May I never ever get tired of seeing bamboo huts in the Philippines blow up. If you want more Margheriti in the jungle, check out Tornado: The Last Blood, Code Name: Wild Geese, The Last Hunter, Commando Leopard, The Commander, Indio and Indio 2: The Revolt.

CBS LATE MOVIE MONTH: Rocky III (1982)

EDITOR’S NOTE: Rocky III was on the CBS Late Movie on September 29, 1989 and October 26, 1990.

Rocky III did more than just extend the franchise. It boosted the careers of two nascent superheroic characters, Mr. T and Hulk Hogan, as they made their way into the 1980’s cultural zeitgeist and even a titanic team-up at WrestleMania. Yet here, they’re just enemies for Rocky to gather his wits and eventually defeat. 1,200 people auditioned to be Clubber Lang, but there couldn’t be anyone else but Mr. T in this role.

Stallone went hard to get into shape for this movie, getting his body fat percentage down to his record low of 2.8%. He did that by eating only ten egg whites and a piece of toast a day, with fruit every third day, along with two miles of jogging, two hours of weight training, eighteen rounds of sparring, two more hours of weight training and swimming every single day.

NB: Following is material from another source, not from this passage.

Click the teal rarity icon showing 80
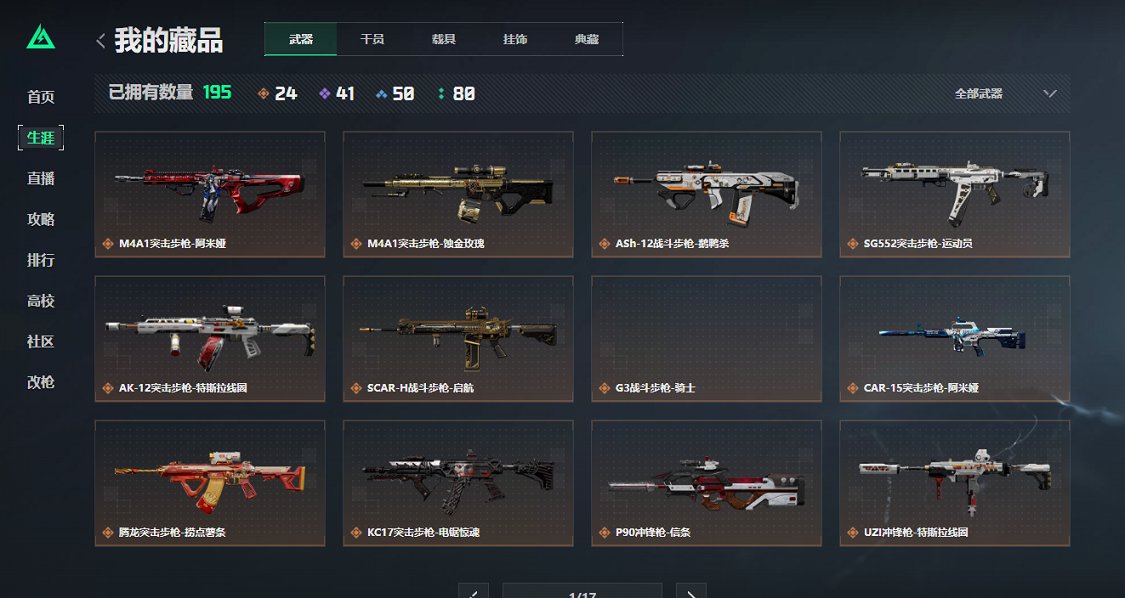The width and height of the screenshot is (1125, 598). (x=441, y=93)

Rocky has held the heavyweight championship for five years and defended it ten times, leading to fame, wealth and celebrity. In fact, he’s even moved into boxing versus wrestling matches against opponents like Thunderlips (Hulk Hogan). But his manager, Mickey (Burgess Meredith) knows that James “Clubber” Lang (Mr. T) is the man who can beat him.

While unveiling a statue of himself, Lang shows up and challenges him to a title match, claiming that Rocky has been hiding from him. That turns out to be true, because unbeknownst to our hero, Mickey has been keeping Rocky away from anyone who would hurt him as badly as Apollo Creed did. He goes on to tell him that Lang is hungry and that Rocky will never last three rounds with him because he’s become civilized and lost the eye of the tiger.

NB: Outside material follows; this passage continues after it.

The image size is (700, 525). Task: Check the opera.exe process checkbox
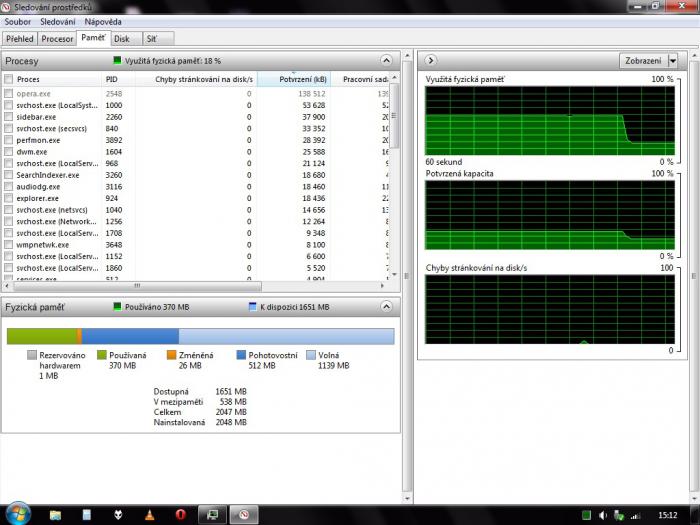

The training montage here shows that Rocky is distracted while Lang has risen from the Chicago streets and is very much like a younger Balboa, save that he’s cocky and brutal. When the two first meet, it erupts into a brawl that causes Mickey to suffer a heart attack before the match even starts. After the fight — a second round KO title win for Lang — Rocky tells his mentor that the fight is over and that it ended in the second round. He doesn’t tell him that he lost and his father figure dies happily.

Rocky slips into a deep depression that is only stopped when Apollo Creed (Carl Weathers), his former arch enemy, offers to train him in exchange for a favor. Along with Tony “Duke” Evers (Tony Burton), Apollo brings Rocky into his Tough Gym, giving him the footwork, style and speed that he lacked, finally becoming the gladiator that he was born to be.

The fight between Lang and Rocky is different the next time — Rocky destroys him in the first round, then allows his opponent to batter him in the second, taunting Land and claiming that he can’t put him away. This is all a ruse, as Rocky defeats him in the third, finally finding, as the song sings, “The Eye of the Tiger.”

Apollo’s favor? One more rematch, this time in private at Mickey’s gym. Now the men have become friends and finally are on the same level as the film ends.

When Mr. T took his mother to the premiere, she angrily walked out, upset at the lurid way that he yelled at Rocky’s wife Adrian (Talia Shire), saying “I did not raise you to talk to a lady like that.”

As always, Stallone knows where his characters ended up. He saw Clubber Lang as later becoming a born-again Christian and a ringside announcer.

This would be the last time that Rocky would battle for the title. Now, it would be time to go to Russia and then back to the streets.